▸ **YOUR TASK**:
Format the lines below, from the one containing "Task: Click the 1195 dimension value" through the last, as a JSON list of strings with one string per line and no blank lines. Leave the pictures out of the answer.

▸ **Records excerpted from a collection**:

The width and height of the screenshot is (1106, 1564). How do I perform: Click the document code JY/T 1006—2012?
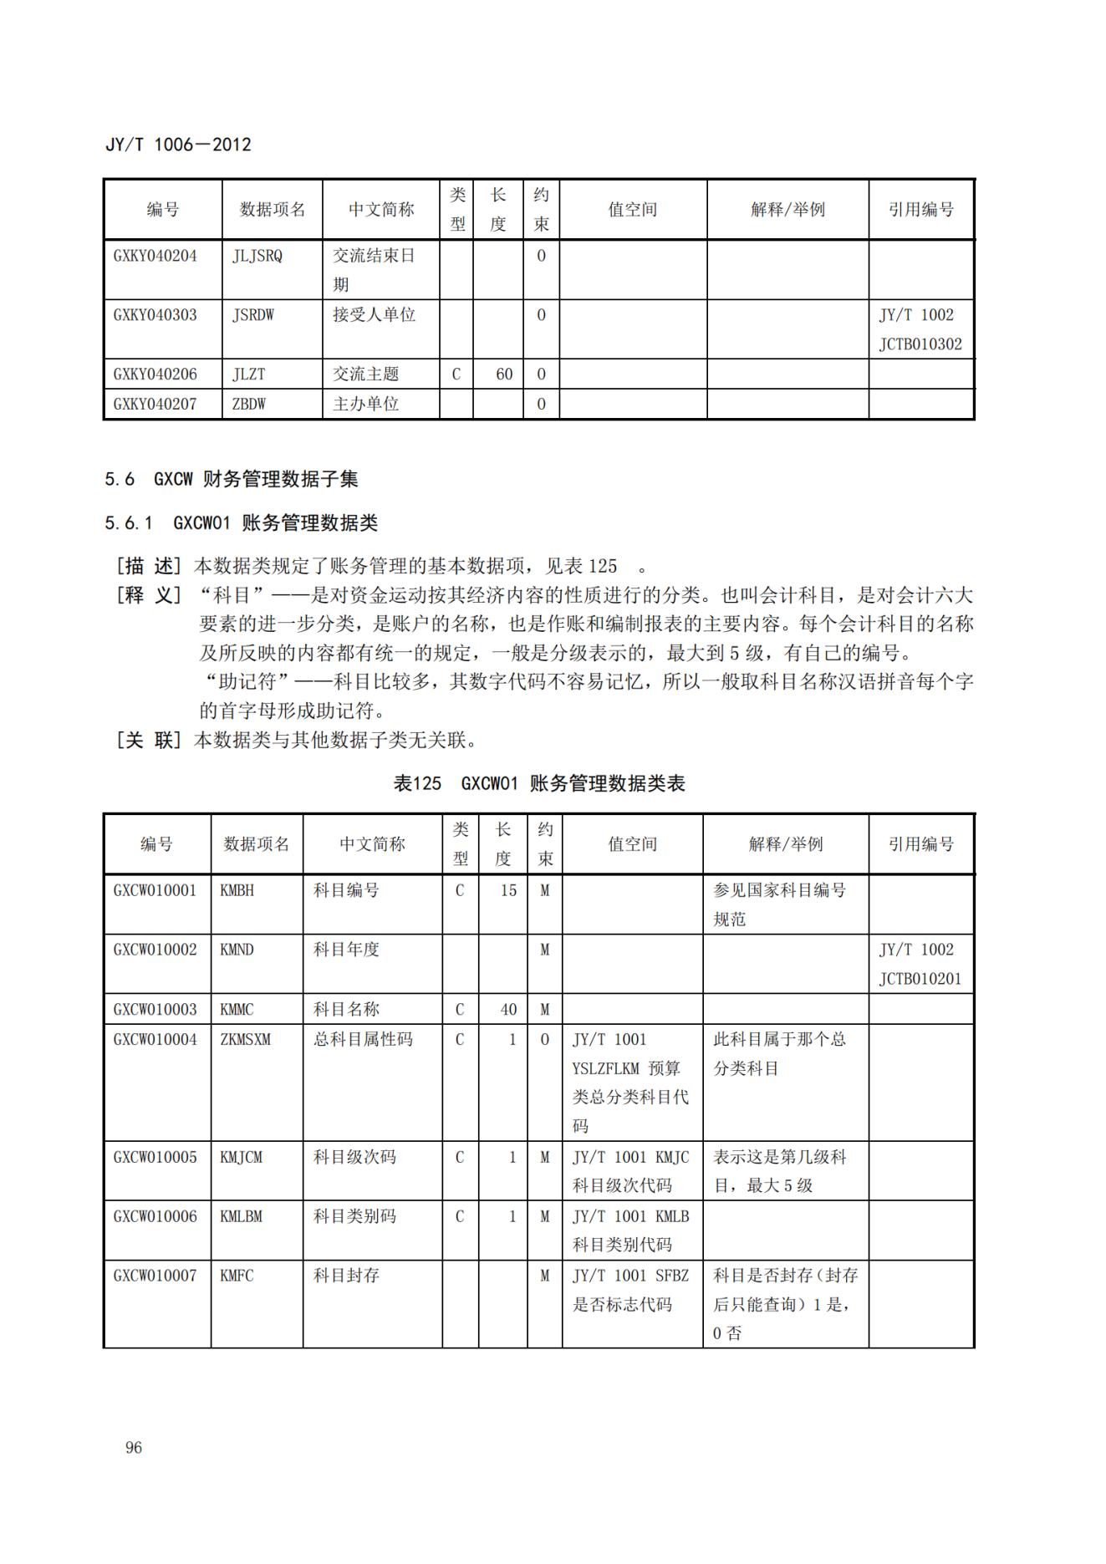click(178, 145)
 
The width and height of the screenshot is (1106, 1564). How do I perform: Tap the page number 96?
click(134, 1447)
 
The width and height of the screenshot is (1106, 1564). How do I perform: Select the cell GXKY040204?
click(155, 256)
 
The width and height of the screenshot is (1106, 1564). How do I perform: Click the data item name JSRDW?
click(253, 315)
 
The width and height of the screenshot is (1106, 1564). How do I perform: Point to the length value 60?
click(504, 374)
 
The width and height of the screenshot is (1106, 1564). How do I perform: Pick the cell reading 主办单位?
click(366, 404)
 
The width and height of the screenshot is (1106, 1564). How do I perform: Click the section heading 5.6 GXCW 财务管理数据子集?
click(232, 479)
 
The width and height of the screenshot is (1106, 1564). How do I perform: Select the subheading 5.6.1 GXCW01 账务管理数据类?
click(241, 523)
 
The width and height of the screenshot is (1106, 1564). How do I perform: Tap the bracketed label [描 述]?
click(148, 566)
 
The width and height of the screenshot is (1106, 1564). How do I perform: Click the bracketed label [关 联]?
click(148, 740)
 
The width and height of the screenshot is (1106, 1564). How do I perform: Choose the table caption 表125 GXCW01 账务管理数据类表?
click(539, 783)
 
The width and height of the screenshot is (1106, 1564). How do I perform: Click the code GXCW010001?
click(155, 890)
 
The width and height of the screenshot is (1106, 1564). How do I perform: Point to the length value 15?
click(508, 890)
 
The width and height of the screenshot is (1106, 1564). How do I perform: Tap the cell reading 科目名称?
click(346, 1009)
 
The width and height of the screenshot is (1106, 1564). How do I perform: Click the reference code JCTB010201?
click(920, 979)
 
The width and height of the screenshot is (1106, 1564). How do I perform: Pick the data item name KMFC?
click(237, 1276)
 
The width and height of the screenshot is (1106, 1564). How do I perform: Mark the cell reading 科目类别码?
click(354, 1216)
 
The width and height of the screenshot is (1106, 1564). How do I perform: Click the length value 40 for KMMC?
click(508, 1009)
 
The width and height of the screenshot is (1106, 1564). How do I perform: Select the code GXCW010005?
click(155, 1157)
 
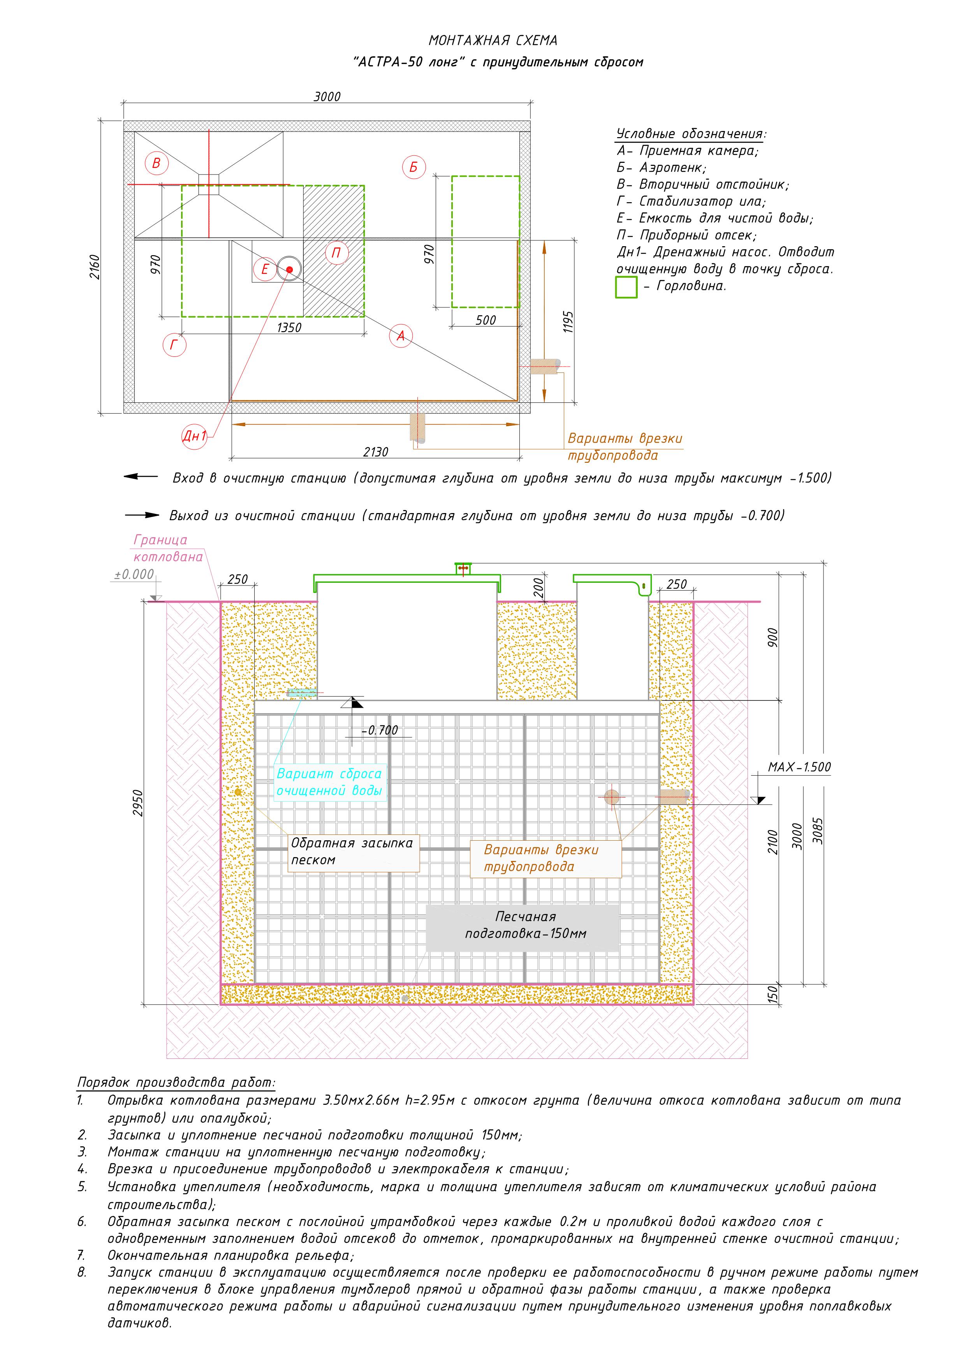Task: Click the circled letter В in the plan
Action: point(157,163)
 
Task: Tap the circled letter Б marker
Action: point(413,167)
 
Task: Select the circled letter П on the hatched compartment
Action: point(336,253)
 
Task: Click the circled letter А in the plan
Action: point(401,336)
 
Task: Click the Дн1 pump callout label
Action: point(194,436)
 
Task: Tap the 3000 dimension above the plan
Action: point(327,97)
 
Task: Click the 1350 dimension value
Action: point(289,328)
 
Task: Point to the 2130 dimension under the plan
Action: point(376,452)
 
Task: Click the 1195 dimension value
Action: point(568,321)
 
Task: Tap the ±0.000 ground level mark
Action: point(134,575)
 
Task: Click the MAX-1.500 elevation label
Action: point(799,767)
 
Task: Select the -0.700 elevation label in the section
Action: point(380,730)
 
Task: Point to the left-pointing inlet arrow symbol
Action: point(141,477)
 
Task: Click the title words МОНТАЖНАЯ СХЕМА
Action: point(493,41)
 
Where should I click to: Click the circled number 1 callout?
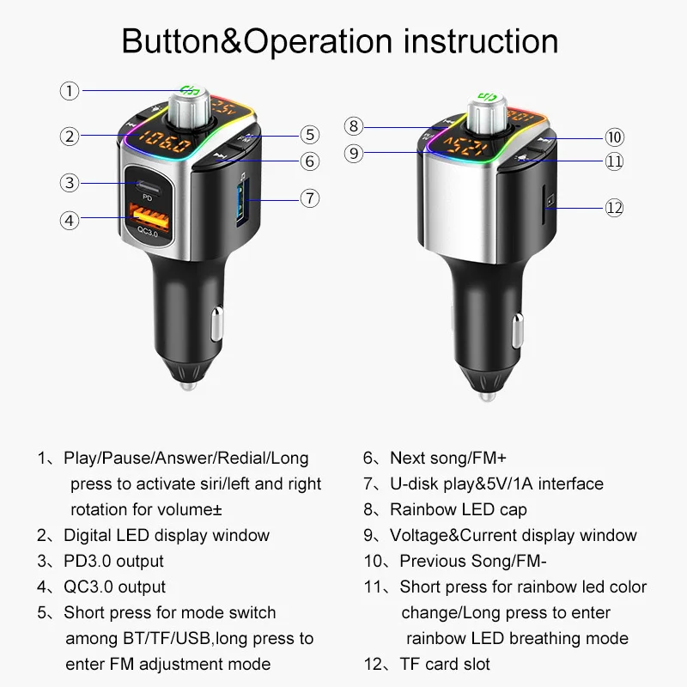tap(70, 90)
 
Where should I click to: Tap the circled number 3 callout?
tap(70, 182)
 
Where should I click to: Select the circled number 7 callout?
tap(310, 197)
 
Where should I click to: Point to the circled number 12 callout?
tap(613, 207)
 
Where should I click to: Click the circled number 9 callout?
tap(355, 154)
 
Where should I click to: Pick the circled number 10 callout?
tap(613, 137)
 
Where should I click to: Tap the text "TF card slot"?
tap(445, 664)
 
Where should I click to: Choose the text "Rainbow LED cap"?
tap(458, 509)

▸ **RESULT BELOW**:
[
  "Task: Click the 1195 dimension value",
  "Action: point(568,321)",
  "Task: Tap the ±0.000 ground level mark",
  "Action: point(134,575)",
  "Task: Click the MAX-1.500 elevation label",
  "Action: point(799,767)",
  "Task: Select the -0.700 elevation label in the section",
  "Action: point(380,730)",
  "Task: Point to the left-pointing inlet arrow symbol",
  "Action: point(141,477)",
  "Task: Click the title words МОНТАЖНАЯ СХЕМА",
  "Action: point(493,41)",
  "Where should I click to: Click the circled number 1 callout?",
  "tap(70, 90)",
  "Where should I click to: Tap the circled number 3 callout?",
  "tap(70, 182)",
  "Where should I click to: Select the circled number 7 callout?",
  "tap(310, 197)",
  "Where should I click to: Point to the circled number 12 callout?",
  "tap(613, 207)",
  "Where should I click to: Click the circled number 9 callout?",
  "tap(355, 154)",
  "Where should I click to: Pick the circled number 10 callout?",
  "tap(613, 137)",
  "Where should I click to: Tap the text \"TF card slot\"?",
  "tap(445, 664)",
  "Where should I click to: Choose the text \"Rainbow LED cap\"?",
  "tap(458, 509)"
]